## Texte choisi
+ + + + + + +
La décision du Burundi de quitter la Cour Pénale Internationale (CPI) a dominé la semaine de la justice transitionnelle. Formellement, le Parlement à la botte du Président Nkurunziza a voté cette mesure à une écrasante majorité espérant que les maitres du pays échappent aux poursuites de la Cour qui a menacé de poursuivre les dirigeants burundais pour diverses graves violations des droits humains. Un retrait du Burundi de la CPI serait une première dans l'histoire de la Cour jalonnée de rapports tendus avec l’Afrique qui s’estime disproportionnellement visée par le tribunal de la Haye.
Juridiquement, la manœuvre du Burundi en proie à une violente répression depuis la réélection contestée du Président Nkurunziza à l’été 2015 ne met pas le régime à l’abri de la Cour. Le traité de Rome prévoit un délai d’un an avant que la décision prenne force et la CPI peut poursuivre un pays non membre si le Conseil de Sécurité en décide.
Cette décision souligne l’isolement du régime qui refuse aussi de coopérer avec l’ONU après la publication d’un rapport accablant du Conseil des Droits Humains mettant en cause le régime.
+ + + + + + +
## Données
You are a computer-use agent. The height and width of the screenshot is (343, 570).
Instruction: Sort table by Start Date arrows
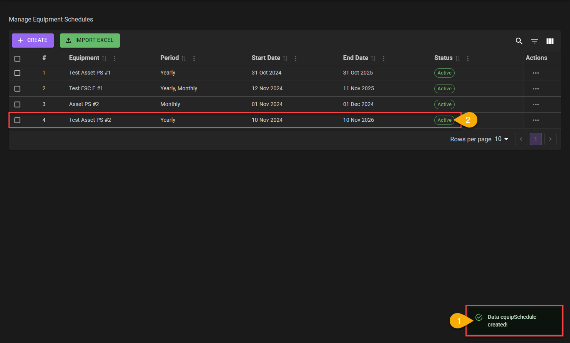tap(285, 58)
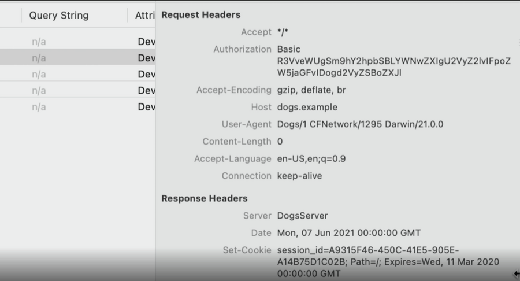Click the Request Headers section title
Viewport: 520px width, 281px height.
tap(200, 14)
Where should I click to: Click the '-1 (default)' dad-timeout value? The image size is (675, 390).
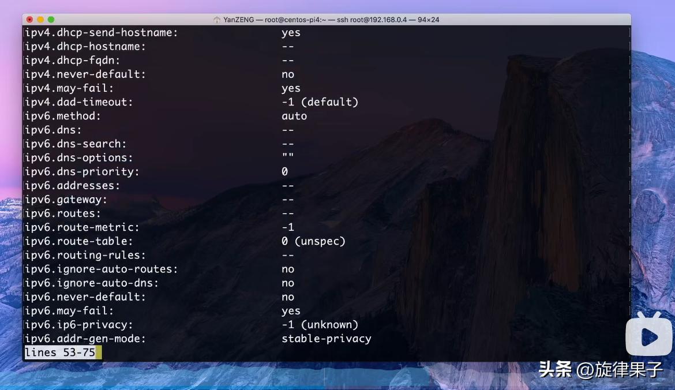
+ + + + + + +
## Objectif
Transcrivez, s'il vous plaît, le passage du texte sur le retrait du Burundi de la CPI en commençant par « Juridiquement, la manœuvre » et en continuant jusqu'à « Sécurité en décide. ».

## Réponse
Juridiquement, la manœuvre du Burundi en proie à une violente répression depuis la réélection contestée du Président Nkurunziza à l’été 2015 ne met pas le régime à l’abri de la Cour. Le traité de Rome prévoit un délai d’un an avant que la décision prenne force et la CPI peut poursuivre un pays non membre si le Conseil de Sécurité en décide.